3Dプリンターに「時間によって変化する」という概念を加えた成型技術です。形状記憶ポリマーなど、熱を加えることで元の形状に戻る物質を用いるのが特徴となっています。
具体的な応用事例としては、太陽の方向によって自分で角度を変える太陽電池、強い衝撃が加わっても勝手に元の形に戻る形状記憶メガネなどが挙げられます。まだまだ研究段階の部分も大きいですが、今後商用化が期待されています。

建築業界での4D実用例

BIMで4D技術活用

BIMとはuilding Information Modeling(ビルディング インフォメーション モデリング)のことで、コンピュータ上に建物の立体モデルを作成することで建築設計に生かす技術を指します。建材の寸法や素材といった情報のほか、エアコンや照明器具といった設備の品番等も入力可能です。

こういった従来の3次元BIMに加え、「時間軸」を加えたのが4Dとなります。施工手順が一目で分かり、それぞれの工程が実現可能かどうか、安全に施工ができるかといった確認が容易になります。

設計段階では、事業計画のプレゼン、施工方法の妥当性の確認、施工者への伝達などの場面で活用できるでしょう。場面に応じて、制約条件や施工上の留意点などの情報も加えられます。

【具体事例】KOLC+(コルクプラス)|コルク

BIM/CIMデータ(3DCADや点群データなど)をクラウド上で簡単に統合・共有できるクラウドサービスです。国土交通省の直轄工事および業務での情報共有システムとしても利用可能です。

https://kolcx.com/

「コスト軸」を加えた5Dも

BIMにおける4Dは工程管理を行うのに活用されますが、さらに「コスト軸」を加えた5Dも注目されています。

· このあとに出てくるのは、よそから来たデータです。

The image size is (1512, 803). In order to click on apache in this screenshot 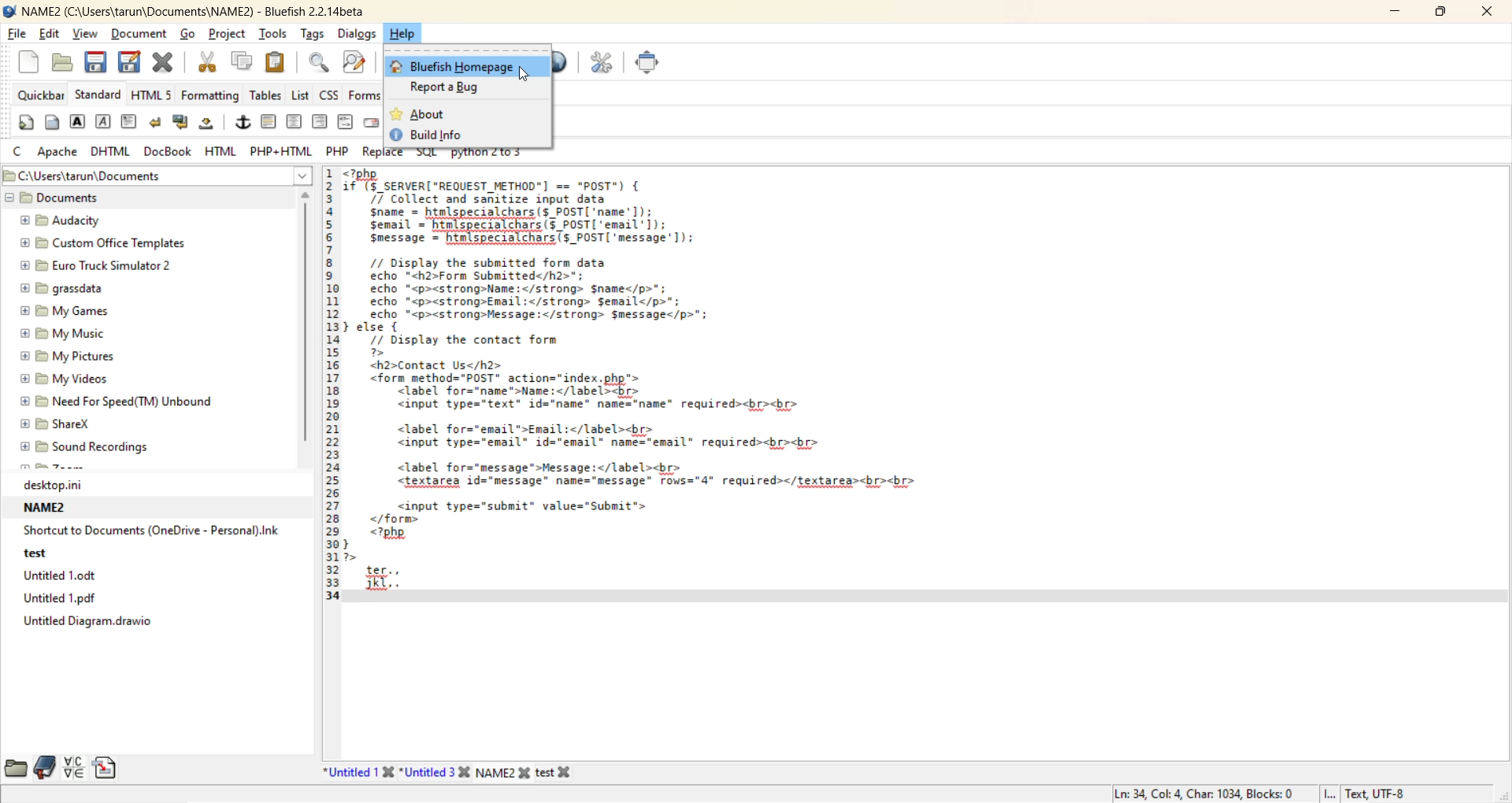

一般的に建設における工事費では、原価に「現場管理費」も上乗せされて算出されます。そのため、従来は工法と工事原価の算出を定期的に行う必要がありました。

しかしBIM上で構造物の各部分の鉄筋やコンクリート等の要素に分解し、施工に必要な工事費コストも入力することで、設計が変更されても数量や原価もリアルタイムで変動します。これにより、発注者に対してもコスト面の説明がしやすくなるというメリットもあります。

【具体事例】T-BIM® 5D|大成建設

工期・コストに関する情報を連動させた施工管理支援システムです。工事の進捗状況や出来高などを見える化することで、遅延部分に注力するなど効率的な施工管理が可能となります。

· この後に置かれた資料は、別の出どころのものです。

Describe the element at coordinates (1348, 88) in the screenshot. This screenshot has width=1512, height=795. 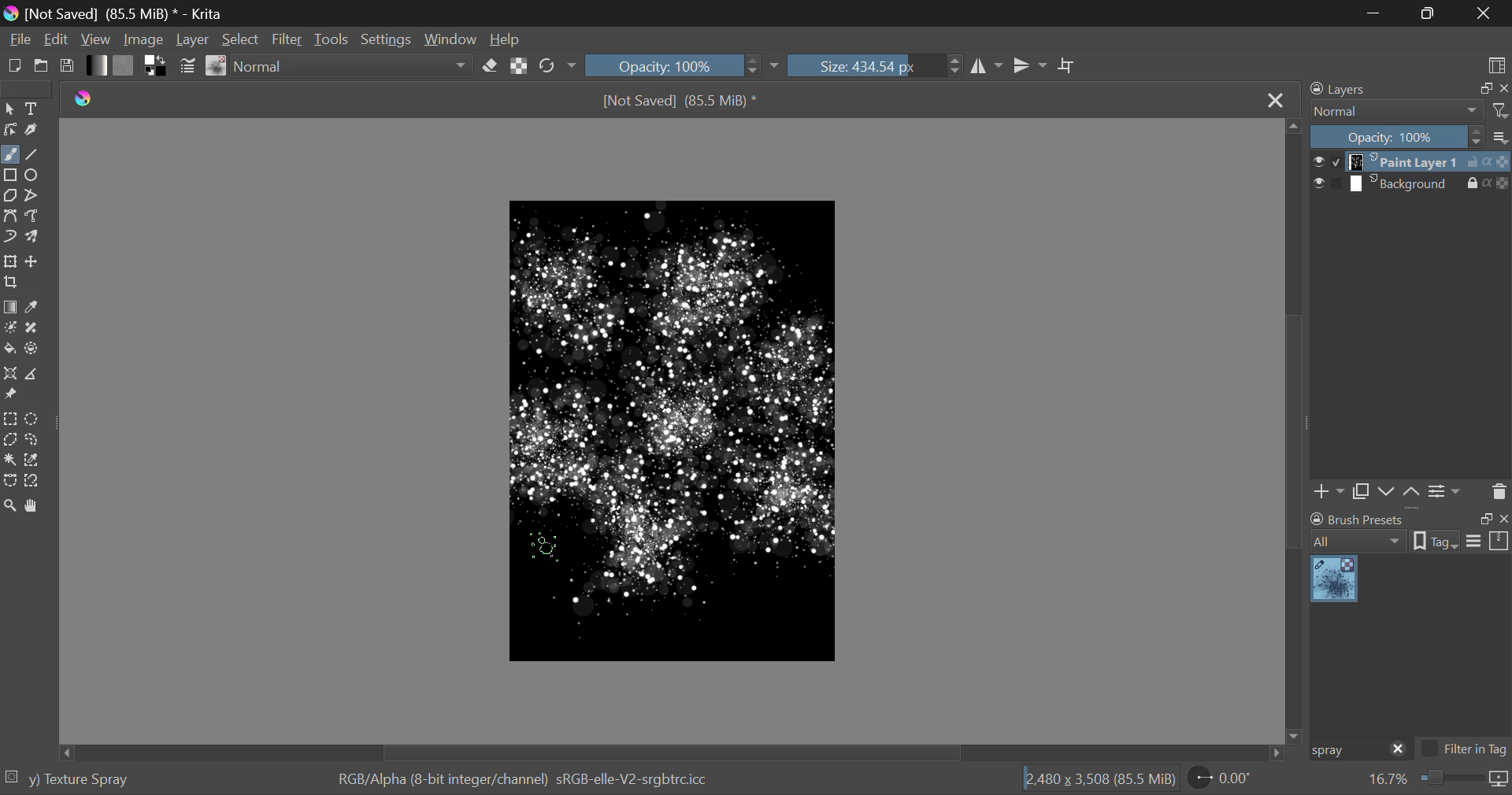
I see `Layers` at that location.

https://www.taisei.co.jp/about_us/wn/2017/170711_3592.html

BIMで4D活用

4D技術は3次元に加え、さらに異なる要素を付加した技術です。建築現場においては、BIMの施工管理やコスト管理に役立てられています。今後もさらなる技術革新が期待されるでしょう。